• **What is required**
In the material below, count the lines where the word "Uncheck" appears. Nothing but the number, please.

• **Supplied data**
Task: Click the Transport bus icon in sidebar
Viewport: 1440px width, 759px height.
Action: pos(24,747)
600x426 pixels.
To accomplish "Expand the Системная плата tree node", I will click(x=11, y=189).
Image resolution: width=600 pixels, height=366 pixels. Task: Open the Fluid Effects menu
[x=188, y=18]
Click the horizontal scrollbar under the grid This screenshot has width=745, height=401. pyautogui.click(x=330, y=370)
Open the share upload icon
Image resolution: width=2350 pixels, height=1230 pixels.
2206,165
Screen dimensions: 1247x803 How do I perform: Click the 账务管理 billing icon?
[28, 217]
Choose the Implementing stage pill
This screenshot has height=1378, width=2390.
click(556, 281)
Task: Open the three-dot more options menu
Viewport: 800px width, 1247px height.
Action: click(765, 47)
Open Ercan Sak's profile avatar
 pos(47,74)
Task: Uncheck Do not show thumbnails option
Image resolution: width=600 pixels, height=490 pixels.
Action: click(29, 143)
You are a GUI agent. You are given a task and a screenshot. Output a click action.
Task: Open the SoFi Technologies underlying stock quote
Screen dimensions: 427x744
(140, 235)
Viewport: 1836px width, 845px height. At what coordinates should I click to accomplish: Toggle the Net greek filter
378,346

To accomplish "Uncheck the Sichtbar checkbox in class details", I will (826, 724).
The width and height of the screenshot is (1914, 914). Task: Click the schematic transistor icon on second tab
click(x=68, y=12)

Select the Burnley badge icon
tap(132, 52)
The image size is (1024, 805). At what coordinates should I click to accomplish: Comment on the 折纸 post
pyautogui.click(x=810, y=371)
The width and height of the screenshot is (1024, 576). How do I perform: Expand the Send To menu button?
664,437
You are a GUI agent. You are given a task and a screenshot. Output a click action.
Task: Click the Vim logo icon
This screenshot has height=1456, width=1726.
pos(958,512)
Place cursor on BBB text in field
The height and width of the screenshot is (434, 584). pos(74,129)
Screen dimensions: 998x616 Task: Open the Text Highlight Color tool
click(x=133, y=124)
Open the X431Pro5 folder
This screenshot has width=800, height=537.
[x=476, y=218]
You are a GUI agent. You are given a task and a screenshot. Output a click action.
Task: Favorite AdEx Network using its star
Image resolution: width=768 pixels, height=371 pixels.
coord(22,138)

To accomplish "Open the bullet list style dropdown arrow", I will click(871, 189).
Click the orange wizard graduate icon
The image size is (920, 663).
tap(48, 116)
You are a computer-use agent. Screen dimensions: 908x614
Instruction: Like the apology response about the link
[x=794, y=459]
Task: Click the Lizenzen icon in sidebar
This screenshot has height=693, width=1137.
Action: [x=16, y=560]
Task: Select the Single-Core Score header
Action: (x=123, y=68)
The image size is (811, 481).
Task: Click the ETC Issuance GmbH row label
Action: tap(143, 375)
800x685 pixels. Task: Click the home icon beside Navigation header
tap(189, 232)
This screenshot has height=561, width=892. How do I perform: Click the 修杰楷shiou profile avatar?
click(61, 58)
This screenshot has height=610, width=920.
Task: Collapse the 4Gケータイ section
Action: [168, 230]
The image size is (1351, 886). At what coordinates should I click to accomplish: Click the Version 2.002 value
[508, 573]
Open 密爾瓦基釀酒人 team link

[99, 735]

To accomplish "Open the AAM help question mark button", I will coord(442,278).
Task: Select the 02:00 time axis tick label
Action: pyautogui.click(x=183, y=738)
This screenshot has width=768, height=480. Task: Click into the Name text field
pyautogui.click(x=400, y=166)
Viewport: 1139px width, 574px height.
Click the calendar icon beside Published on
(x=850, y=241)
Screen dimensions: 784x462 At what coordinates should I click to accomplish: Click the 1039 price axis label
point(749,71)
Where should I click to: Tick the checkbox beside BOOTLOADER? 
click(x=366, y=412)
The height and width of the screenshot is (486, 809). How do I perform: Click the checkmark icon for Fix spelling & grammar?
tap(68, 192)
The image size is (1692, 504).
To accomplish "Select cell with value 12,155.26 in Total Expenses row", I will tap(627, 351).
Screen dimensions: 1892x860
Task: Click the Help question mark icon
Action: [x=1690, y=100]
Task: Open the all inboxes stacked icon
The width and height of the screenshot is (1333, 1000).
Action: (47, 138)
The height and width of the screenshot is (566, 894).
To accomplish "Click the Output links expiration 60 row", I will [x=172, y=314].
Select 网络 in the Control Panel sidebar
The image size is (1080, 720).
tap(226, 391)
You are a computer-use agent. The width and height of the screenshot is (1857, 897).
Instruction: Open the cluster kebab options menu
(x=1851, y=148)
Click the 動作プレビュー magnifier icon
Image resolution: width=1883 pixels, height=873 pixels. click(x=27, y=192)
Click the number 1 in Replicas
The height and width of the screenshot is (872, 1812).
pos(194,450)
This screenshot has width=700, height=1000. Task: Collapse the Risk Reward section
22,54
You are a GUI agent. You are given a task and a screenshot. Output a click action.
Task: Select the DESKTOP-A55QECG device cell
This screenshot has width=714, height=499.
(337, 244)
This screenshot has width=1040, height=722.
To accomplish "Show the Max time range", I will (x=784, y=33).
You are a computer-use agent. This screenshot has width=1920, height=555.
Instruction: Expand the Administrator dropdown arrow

• **Task output**
2